> [TASK STATEMENT]: Only the lines below, from the one with "Image resolution: width=800" through the one with "Click Explain execution plan icon", are to be written out, exactly.

> [RECORDS PROVIDED]:
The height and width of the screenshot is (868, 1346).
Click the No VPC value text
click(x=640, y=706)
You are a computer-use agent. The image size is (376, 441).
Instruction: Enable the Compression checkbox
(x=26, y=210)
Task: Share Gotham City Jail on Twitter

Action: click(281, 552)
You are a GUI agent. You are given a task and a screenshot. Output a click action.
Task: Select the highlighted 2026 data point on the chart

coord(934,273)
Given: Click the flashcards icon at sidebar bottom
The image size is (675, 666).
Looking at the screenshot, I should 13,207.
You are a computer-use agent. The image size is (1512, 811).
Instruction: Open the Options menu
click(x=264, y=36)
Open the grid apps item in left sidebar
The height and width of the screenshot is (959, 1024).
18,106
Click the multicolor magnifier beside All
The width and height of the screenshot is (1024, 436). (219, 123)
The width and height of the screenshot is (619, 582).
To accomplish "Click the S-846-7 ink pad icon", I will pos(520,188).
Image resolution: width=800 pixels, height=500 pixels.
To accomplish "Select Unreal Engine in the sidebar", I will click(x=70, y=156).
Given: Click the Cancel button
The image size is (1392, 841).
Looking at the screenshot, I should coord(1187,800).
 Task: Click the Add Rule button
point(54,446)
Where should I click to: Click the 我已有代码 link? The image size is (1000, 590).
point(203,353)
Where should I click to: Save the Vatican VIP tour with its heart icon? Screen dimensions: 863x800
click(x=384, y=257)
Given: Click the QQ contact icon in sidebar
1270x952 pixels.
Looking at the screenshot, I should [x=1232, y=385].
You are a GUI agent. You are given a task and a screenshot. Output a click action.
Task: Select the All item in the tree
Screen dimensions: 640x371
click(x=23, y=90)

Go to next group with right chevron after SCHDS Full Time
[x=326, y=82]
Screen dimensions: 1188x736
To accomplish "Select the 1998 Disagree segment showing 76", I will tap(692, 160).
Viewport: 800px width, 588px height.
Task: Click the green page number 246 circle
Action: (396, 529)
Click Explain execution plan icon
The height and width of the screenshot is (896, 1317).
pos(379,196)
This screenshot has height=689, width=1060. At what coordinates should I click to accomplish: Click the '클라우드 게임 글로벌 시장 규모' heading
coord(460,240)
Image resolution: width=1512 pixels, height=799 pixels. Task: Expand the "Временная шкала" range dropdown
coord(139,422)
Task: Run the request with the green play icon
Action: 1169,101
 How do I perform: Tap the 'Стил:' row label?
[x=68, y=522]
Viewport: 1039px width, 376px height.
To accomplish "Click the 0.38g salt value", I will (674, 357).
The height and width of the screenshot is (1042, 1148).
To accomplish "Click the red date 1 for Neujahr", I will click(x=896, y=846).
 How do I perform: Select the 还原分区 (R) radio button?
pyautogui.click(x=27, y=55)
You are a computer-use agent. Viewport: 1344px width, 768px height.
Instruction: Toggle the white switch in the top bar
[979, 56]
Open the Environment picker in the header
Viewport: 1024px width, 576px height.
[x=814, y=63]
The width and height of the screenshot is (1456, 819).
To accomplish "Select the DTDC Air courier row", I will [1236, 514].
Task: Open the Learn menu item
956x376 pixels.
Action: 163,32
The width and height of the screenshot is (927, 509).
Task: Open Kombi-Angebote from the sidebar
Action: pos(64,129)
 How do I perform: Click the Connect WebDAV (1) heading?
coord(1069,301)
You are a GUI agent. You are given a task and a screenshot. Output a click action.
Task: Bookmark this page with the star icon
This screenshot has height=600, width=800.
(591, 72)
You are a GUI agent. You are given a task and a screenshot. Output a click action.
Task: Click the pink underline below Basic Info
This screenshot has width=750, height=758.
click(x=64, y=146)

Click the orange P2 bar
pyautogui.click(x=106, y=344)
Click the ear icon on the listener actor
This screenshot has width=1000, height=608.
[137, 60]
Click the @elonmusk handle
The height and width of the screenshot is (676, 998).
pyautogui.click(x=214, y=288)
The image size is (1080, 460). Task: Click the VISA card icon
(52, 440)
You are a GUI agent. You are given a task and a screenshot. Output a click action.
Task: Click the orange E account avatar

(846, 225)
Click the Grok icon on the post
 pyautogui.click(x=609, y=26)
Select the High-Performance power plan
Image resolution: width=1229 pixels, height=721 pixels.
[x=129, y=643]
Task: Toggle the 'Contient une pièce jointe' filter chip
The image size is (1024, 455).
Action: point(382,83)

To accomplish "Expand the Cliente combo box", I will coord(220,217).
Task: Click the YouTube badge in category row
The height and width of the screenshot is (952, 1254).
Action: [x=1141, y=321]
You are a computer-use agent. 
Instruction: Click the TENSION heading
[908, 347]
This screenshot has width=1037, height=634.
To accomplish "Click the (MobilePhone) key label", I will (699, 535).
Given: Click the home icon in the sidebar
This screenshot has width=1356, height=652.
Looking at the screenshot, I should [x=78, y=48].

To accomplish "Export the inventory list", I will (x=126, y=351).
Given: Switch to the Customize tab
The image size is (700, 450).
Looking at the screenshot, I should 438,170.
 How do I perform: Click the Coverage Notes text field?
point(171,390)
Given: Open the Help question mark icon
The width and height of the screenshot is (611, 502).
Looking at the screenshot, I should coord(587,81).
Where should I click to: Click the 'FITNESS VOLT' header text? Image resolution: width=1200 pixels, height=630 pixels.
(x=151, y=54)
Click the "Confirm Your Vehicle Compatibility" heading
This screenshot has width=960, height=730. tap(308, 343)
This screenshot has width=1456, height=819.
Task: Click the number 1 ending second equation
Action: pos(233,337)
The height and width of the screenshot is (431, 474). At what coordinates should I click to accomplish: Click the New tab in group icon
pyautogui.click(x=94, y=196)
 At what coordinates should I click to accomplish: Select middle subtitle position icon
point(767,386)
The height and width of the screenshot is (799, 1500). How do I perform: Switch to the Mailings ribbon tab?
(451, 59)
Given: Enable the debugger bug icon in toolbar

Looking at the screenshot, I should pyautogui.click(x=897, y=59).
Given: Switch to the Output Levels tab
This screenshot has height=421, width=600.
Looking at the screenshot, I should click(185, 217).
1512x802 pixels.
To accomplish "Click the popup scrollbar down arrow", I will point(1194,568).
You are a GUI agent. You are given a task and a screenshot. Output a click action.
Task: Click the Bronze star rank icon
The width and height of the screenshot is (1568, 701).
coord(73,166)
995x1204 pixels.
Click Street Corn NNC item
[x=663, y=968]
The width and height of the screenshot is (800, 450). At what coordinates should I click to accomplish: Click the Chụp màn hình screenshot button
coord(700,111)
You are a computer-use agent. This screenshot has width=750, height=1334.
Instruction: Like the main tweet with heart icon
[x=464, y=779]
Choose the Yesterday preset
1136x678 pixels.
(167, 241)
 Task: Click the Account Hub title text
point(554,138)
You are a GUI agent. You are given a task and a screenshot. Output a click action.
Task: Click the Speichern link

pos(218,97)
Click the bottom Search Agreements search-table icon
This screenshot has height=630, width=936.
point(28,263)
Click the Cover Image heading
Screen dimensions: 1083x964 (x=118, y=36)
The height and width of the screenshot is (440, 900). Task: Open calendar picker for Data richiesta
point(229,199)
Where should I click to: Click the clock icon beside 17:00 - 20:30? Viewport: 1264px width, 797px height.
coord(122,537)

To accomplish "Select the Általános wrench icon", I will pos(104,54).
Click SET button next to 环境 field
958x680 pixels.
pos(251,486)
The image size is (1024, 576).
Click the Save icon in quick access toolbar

> [RESULT OF THE EXERCISE]:
Image resolution: width=800 pixels, height=500 pixels.
To accomplish "Select Unreal Engine in the sidebar", I will click(x=70, y=156).
Given: Click the Cancel button
The image size is (1392, 841).
Looking at the screenshot, I should coord(1187,800).
 Task: Click the Add Rule button
point(54,446)
Where should I click to: Click the 我已有代码 link? The image size is (1000, 590).
point(203,353)
Where should I click to: Save the Vatican VIP tour with its heart icon? Screen dimensions: 863x800
click(x=384, y=257)
Given: Click the QQ contact icon in sidebar
1270x952 pixels.
Looking at the screenshot, I should [x=1232, y=385].
You are a GUI agent. You are given a task and a screenshot. Output a click action.
Task: Select the All item in the tree
Screen dimensions: 640x371
click(x=23, y=90)

Go to next group with right chevron after SCHDS Full Time
[x=326, y=82]
Screen dimensions: 1188x736
To accomplish "Select the 1998 Disagree segment showing 76", I will tap(692, 160).
Viewport: 800px width, 588px height.
Task: Click the green page number 246 circle
Action: (396, 529)
Click Explain execution plan icon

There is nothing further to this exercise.